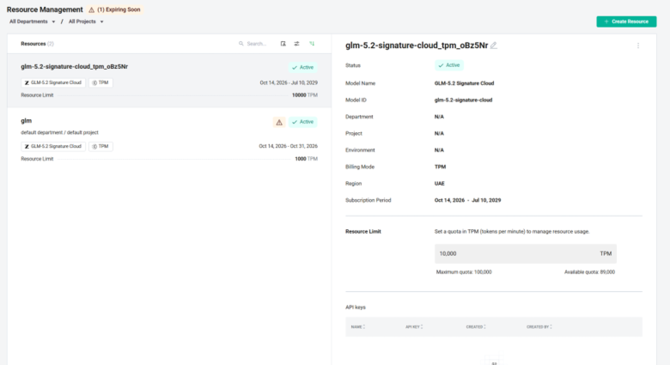Select the glm resource in the list
The width and height of the screenshot is (670, 365).
(169, 139)
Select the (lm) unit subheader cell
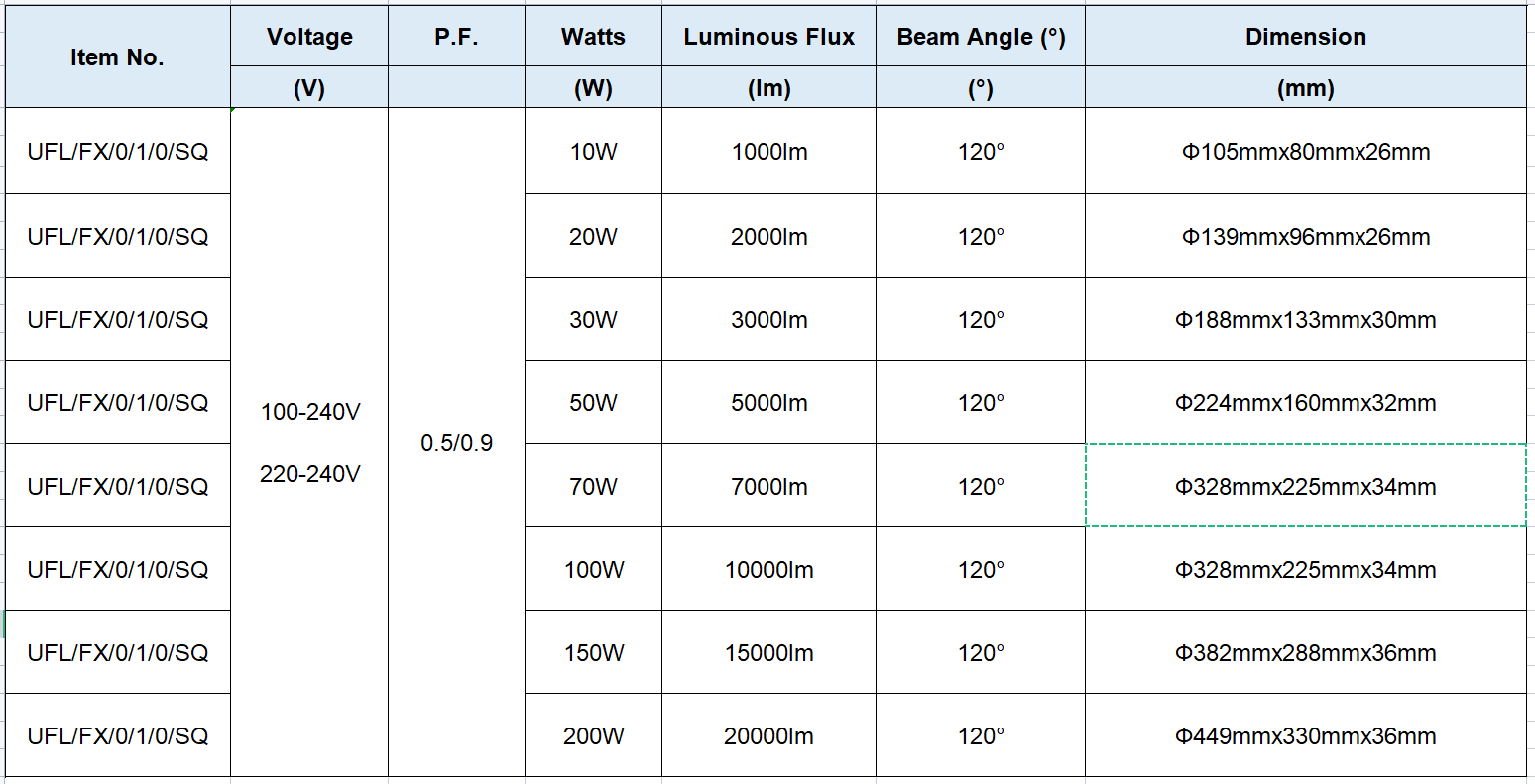Image resolution: width=1535 pixels, height=784 pixels. tap(768, 88)
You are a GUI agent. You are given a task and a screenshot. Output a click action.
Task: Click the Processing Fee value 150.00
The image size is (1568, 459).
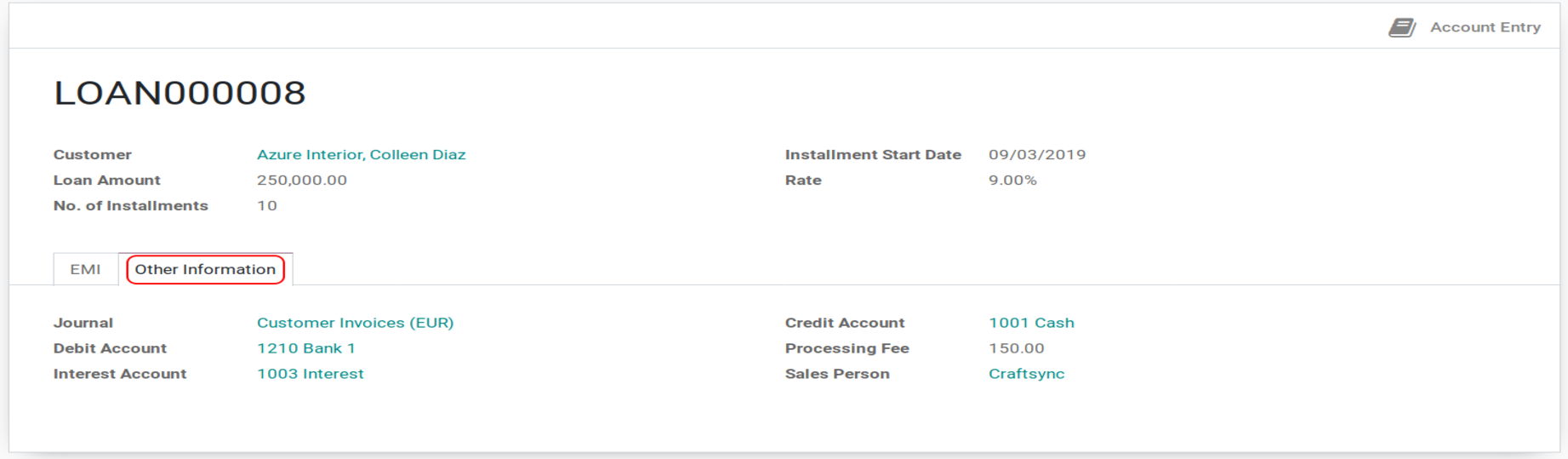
####
Copy every line of text in the data above word for word, and leave the pictures out.

- _EXERCISE RESULT_
Select the glm resource in the list
The width and height of the screenshot is (670, 365).
(169, 139)
Select the (lm) unit subheader cell
Image resolution: width=1535 pixels, height=784 pixels. tap(768, 88)
You are a GUI agent. You are given a task and a screenshot. Output a click action.
Task: Click the Processing Fee value 150.00
The image size is (1568, 459).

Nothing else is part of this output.